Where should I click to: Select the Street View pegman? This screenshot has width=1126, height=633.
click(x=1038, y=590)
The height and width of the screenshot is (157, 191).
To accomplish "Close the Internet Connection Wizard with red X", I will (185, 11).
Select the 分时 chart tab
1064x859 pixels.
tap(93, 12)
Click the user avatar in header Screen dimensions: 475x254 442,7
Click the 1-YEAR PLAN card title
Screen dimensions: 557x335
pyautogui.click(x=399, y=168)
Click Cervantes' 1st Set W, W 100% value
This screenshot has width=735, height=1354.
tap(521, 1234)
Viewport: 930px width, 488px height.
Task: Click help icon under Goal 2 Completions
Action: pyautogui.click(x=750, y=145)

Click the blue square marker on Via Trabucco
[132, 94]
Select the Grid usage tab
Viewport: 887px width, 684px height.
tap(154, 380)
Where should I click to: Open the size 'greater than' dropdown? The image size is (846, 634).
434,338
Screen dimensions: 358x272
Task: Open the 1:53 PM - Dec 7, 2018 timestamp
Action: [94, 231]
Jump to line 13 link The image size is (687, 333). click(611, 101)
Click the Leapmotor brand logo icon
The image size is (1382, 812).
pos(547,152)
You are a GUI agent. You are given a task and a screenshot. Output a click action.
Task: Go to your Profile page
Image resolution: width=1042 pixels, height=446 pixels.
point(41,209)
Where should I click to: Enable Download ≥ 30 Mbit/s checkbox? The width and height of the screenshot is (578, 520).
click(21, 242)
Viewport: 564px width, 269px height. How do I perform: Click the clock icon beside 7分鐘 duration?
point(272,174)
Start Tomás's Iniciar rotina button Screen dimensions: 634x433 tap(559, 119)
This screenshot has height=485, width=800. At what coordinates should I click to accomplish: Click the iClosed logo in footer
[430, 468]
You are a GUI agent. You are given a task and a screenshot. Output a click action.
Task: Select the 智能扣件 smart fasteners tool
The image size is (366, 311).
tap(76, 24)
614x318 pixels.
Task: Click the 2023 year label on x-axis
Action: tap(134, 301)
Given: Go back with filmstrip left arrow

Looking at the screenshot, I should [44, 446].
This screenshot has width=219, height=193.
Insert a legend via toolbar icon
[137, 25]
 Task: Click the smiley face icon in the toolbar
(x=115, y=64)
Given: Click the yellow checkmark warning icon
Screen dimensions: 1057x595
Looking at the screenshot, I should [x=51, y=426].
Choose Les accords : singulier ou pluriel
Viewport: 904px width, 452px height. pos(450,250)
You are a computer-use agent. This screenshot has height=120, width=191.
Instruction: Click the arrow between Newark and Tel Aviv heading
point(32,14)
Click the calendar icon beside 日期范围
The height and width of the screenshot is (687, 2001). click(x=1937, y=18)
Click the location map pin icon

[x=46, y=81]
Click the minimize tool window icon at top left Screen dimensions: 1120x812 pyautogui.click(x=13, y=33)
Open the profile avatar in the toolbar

**Exercise directions**
Without changing anything, quote the lines from the top of the data to the line that contains "Start Tomás's Iniciar", including that line.

**The answer**
Where should I click to: Select the Street View pegman? This screenshot has width=1126, height=633.
click(x=1038, y=590)
The height and width of the screenshot is (157, 191).
To accomplish "Close the Internet Connection Wizard with red X", I will (185, 11).
Select the 分时 chart tab
1064x859 pixels.
tap(93, 12)
Click the user avatar in header Screen dimensions: 475x254 442,7
Click the 1-YEAR PLAN card title
Screen dimensions: 557x335
pyautogui.click(x=399, y=168)
Click Cervantes' 1st Set W, W 100% value
This screenshot has width=735, height=1354.
tap(521, 1234)
Viewport: 930px width, 488px height.
Task: Click help icon under Goal 2 Completions
Action: pyautogui.click(x=750, y=145)

Click the blue square marker on Via Trabucco
[132, 94]
Select the Grid usage tab
Viewport: 887px width, 684px height.
tap(154, 380)
Where should I click to: Open the size 'greater than' dropdown? The image size is (846, 634).
434,338
Screen dimensions: 358x272
Task: Open the 1:53 PM - Dec 7, 2018 timestamp
Action: [94, 231]
Jump to line 13 link The image size is (687, 333). click(611, 101)
Click the Leapmotor brand logo icon
The image size is (1382, 812).
pos(547,152)
You are a GUI agent. You are given a task and a screenshot. Output a click action.
Task: Go to your Profile page
Image resolution: width=1042 pixels, height=446 pixels.
point(41,209)
Where should I click to: Enable Download ≥ 30 Mbit/s checkbox? The width and height of the screenshot is (578, 520).
click(21, 242)
Viewport: 564px width, 269px height. How do I perform: Click the clock icon beside 7分鐘 duration?
point(272,174)
Start Tomás's Iniciar rotina button Screen dimensions: 634x433 tap(559, 119)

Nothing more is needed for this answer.